Juan Rodolfo Soto Mura (27 April 1937 – 11 December 2014) was a Chilean footballer and manager who played as a forward.

Club career
In 18 May 1957, Soto made his professional debut playing for Colo-Colo in a match versus Magallanes. At the match, he scored a goal and was nicknamed El Niño Gol (The Goal Child). In 1963 he moved to Rangers de Talca, becoming the Top Goalscorer of the club history after scoring 81 goals until 1967. In 1968, he played for Audax Italiano, making 16 appearances with 2 goals. He returned to Colo-Colo in 1969, making 118 appearances and scoring 88 goals adding both steps at the club.

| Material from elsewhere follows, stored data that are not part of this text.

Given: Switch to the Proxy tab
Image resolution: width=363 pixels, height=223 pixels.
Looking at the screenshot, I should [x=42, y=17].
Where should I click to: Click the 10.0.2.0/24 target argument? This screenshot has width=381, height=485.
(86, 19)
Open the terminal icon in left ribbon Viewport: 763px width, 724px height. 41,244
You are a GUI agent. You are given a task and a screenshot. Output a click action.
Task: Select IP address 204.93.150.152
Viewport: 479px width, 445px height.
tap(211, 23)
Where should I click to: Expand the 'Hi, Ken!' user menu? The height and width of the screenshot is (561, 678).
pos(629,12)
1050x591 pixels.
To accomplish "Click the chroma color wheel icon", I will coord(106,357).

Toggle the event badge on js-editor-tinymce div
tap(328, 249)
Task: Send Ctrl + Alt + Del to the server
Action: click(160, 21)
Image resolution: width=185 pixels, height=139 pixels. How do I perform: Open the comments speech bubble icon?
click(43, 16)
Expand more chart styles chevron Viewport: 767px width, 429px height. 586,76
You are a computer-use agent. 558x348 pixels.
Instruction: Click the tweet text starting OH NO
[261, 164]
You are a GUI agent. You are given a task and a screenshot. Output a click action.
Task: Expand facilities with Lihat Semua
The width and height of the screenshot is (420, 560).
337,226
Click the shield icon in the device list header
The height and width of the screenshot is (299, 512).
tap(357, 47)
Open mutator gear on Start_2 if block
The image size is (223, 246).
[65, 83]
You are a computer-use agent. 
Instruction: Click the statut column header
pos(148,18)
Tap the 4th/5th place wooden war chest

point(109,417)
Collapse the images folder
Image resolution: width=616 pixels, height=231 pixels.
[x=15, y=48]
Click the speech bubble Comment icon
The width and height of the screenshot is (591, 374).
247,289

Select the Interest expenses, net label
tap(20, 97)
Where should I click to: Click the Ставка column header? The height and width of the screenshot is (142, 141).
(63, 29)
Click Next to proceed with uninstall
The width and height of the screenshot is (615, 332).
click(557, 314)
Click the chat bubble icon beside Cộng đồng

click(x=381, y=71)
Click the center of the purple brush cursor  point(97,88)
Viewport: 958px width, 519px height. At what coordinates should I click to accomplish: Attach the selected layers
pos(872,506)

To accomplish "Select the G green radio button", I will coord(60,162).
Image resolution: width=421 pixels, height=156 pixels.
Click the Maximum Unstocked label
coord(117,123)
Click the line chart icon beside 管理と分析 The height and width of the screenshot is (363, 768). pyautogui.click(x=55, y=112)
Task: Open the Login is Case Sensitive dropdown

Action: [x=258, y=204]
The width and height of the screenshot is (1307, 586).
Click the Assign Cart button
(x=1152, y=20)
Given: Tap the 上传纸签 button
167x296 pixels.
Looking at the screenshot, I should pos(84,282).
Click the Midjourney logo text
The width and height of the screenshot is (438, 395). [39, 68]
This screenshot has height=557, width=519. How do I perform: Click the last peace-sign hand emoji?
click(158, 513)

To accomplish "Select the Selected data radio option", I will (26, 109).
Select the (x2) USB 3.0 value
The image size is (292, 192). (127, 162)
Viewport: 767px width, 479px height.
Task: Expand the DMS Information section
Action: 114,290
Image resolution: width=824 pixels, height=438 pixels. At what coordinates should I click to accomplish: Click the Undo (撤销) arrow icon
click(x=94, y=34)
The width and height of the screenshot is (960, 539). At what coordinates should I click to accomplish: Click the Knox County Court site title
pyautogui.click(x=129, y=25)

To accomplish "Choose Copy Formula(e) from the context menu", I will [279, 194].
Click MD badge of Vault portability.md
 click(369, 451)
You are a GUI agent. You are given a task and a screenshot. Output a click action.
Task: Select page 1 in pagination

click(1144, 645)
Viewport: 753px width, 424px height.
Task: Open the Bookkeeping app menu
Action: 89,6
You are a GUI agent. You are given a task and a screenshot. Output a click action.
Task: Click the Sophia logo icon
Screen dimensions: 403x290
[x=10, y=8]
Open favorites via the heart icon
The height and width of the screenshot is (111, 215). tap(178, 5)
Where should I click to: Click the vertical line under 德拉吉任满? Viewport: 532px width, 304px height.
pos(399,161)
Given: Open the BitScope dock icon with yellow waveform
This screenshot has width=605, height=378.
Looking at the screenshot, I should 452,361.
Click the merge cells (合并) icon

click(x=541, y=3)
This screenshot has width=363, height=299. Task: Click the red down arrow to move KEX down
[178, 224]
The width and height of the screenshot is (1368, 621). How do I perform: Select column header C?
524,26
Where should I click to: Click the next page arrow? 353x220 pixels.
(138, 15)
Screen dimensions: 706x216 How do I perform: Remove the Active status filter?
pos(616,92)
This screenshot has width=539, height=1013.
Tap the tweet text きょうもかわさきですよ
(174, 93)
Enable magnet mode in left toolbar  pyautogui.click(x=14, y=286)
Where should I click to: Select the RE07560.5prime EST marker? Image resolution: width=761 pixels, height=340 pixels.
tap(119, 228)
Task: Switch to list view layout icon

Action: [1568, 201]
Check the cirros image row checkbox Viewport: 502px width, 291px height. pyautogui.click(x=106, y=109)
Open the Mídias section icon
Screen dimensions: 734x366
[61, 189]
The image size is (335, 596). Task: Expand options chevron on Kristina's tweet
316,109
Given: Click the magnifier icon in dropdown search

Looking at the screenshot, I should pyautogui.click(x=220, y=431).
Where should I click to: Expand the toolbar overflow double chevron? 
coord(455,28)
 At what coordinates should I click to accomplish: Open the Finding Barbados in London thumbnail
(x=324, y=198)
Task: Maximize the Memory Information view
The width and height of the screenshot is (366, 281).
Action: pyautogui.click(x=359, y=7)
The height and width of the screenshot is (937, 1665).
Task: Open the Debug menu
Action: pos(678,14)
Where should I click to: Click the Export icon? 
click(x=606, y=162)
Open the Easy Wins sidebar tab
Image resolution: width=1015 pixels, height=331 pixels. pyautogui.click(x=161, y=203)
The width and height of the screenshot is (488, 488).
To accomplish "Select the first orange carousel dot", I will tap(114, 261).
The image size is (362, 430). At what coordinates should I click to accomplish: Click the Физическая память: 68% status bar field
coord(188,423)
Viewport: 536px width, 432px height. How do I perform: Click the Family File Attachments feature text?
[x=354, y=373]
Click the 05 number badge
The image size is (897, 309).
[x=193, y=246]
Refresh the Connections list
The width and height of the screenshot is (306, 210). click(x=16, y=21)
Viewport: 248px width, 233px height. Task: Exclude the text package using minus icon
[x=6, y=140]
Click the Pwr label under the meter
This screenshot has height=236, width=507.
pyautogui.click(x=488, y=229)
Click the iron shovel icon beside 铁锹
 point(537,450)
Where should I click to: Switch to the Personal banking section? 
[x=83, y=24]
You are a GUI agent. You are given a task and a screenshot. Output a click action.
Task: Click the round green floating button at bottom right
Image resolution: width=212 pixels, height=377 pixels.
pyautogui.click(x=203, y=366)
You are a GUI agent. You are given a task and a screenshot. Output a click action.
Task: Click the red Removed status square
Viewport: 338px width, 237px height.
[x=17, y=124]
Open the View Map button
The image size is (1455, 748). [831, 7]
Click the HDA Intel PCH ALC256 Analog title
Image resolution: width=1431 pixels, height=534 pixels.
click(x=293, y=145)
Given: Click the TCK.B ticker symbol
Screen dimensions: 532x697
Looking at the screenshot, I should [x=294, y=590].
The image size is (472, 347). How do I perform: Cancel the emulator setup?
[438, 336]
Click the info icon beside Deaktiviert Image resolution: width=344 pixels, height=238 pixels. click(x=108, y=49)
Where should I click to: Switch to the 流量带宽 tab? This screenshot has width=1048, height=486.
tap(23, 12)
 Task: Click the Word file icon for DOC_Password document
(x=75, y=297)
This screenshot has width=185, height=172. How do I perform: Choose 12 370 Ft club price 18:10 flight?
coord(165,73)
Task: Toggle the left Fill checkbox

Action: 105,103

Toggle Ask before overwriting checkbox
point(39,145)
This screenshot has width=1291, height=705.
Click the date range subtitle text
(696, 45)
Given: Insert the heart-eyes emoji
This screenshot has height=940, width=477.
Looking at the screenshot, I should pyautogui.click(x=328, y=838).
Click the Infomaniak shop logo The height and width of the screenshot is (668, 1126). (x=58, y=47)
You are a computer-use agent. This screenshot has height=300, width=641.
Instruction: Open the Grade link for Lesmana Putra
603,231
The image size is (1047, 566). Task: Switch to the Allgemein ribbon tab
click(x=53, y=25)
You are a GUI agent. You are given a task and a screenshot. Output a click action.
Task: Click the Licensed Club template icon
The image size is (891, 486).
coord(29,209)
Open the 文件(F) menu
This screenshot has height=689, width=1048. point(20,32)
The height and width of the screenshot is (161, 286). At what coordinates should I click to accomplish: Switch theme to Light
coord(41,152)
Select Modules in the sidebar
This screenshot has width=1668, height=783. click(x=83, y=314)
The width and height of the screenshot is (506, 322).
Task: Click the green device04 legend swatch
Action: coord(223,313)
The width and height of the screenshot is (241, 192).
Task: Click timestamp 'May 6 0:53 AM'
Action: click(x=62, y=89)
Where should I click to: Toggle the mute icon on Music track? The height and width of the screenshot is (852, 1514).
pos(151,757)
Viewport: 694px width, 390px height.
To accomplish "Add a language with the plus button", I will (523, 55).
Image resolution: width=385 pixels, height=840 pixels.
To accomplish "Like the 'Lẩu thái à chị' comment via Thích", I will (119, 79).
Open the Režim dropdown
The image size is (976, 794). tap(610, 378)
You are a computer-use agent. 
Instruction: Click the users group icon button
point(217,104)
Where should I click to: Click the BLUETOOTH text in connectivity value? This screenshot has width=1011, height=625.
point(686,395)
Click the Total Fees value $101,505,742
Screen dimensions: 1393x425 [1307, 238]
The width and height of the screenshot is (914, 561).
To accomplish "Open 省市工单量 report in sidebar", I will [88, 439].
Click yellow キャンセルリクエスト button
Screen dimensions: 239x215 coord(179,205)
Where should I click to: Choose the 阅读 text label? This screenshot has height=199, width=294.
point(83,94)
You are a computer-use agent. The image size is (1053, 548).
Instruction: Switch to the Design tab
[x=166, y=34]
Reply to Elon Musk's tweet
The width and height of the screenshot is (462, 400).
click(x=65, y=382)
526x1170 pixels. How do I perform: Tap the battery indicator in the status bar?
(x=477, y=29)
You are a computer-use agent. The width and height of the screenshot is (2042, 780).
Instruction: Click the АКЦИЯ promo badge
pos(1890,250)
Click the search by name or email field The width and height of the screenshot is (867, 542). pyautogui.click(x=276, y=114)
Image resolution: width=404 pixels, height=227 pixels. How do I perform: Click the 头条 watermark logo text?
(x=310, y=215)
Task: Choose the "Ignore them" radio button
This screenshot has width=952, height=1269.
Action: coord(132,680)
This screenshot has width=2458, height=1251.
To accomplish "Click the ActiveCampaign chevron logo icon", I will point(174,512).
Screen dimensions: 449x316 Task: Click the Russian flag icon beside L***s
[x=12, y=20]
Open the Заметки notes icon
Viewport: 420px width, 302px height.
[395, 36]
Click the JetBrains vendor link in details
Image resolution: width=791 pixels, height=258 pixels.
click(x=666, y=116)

He ended his career playing for San Antonio Unido in the Segunda División.

International career
He played in 19 matches for the Chile national football team from 1957 to 1961, including non A-Class matches. He was also part of Chile's squad for the 1959 South American Championship that took place in Argentina.

Coaching career
Soto coached Deportes La Serena in the Primera División and Provincial Osorno in the Segunda División in 1981 and 1983, respectively. In addition, he coached a team of Puerto Montt city in the 1982 Campeonato Nacional Amateur (National Amateur Championship) and Chile U20 in the 1985 South American Championship.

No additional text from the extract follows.